In Cincinnati, art is all around us. Our streets are galleries, our pedestrians are patrons and in part, our connection with ArtWorks, has helped to make it possible.

Over the years, public art has become a full-fledged Cincinnati tradition. Since 1996, ArtWorks has worked with local communities in our city to take art to the streets, creating over 90 large-scale murals throughout the Greater Cincinnati area. For years, ArtWorks has been the largest employer of professional artists and apprentices in Cincinnati, tapping into the Queen City’s vibrant creative community. Since 1869, the Art Academy of Cincinnati has been feeding that creative community, turning our students into the artists that make a difference in our society and, in many cases, the art you see adorning the walls throughout our city.
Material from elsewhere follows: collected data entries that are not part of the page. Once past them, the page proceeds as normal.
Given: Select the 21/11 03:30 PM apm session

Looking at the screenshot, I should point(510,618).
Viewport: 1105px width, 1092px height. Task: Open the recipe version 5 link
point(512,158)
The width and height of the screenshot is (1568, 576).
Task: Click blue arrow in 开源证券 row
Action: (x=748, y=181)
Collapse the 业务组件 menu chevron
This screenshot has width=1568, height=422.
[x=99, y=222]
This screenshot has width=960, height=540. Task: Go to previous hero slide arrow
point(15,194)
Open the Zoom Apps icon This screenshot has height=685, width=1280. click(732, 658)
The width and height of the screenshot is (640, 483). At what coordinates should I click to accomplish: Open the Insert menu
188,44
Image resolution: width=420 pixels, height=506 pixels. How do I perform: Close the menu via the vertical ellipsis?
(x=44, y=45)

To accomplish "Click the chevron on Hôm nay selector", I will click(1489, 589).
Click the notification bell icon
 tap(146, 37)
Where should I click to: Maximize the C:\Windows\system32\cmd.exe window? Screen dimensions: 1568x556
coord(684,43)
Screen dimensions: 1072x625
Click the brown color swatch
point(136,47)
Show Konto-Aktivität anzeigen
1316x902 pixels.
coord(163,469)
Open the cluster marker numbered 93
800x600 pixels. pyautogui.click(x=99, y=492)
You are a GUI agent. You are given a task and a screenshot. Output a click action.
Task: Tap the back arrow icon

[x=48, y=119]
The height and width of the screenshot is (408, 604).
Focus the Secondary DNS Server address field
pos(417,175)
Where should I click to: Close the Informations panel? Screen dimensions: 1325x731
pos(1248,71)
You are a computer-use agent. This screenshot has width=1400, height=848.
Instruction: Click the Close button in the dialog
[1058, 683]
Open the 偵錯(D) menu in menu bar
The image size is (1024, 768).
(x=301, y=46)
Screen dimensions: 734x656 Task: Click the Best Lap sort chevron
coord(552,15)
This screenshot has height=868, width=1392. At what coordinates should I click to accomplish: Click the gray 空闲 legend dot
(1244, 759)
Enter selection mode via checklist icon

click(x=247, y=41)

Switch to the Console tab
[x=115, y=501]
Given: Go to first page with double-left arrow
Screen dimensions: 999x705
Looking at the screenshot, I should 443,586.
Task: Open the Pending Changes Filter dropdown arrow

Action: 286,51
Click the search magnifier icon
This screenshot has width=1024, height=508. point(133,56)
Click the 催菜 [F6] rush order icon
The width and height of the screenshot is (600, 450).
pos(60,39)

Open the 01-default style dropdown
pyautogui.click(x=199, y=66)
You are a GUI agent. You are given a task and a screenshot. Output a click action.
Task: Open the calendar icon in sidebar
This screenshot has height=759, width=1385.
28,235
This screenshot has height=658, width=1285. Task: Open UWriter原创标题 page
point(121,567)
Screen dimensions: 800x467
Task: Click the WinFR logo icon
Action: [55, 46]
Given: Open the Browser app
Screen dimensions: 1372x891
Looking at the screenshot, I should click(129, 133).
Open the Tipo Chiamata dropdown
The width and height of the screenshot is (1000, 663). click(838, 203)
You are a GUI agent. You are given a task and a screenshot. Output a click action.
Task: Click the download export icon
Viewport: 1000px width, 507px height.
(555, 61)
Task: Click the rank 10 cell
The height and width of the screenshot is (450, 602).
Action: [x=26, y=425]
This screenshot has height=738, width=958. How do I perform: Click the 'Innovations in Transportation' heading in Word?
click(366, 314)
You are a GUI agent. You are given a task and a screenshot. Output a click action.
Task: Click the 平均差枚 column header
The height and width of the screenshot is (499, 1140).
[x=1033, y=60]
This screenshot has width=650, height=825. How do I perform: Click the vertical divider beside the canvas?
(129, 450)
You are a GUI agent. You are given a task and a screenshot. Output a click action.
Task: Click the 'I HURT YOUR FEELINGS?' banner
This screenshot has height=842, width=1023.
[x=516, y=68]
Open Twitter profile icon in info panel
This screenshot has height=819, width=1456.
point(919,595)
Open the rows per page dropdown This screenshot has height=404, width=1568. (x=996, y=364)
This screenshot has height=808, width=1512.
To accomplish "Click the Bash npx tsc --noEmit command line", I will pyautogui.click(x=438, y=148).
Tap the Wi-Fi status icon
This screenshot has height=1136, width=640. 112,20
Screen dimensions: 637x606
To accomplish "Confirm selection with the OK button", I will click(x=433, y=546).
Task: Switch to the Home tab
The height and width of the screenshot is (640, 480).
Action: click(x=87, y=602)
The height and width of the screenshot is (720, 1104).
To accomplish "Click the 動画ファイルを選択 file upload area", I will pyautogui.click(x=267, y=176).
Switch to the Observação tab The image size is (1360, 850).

Of the beautiful murals that you see on buildings in the Cincinnati area, AAC artists’ work have been featured in 5 of them, including 3 Masters’ Murals celebrating artists at the absolute apex of their craft. Those murals include:

Still Life #60 by Tom Wesselmann
Homecoming by Charley Harper*
The Cobbler’s Apprentice Plays Ball by Frank Duveneck*
Martha, the Last Passenger Pigeon by John Ruthven*
Energy and Grace by Kim Krause

“Over the years, the Art Academy has provided the fuel for the creative economy of Cincinnati, as evidenced by the number of Art Academy artists that are hired by ArtWorks and the artists they feature in their murals,” says Kim Krause, AAC Associate Dean, Chief Academic Officer and ArtWorks mural artist. “It’s humbling to be a part of this series that tells the story of art and the Art Academy of Cincinnati through the work of our artists.”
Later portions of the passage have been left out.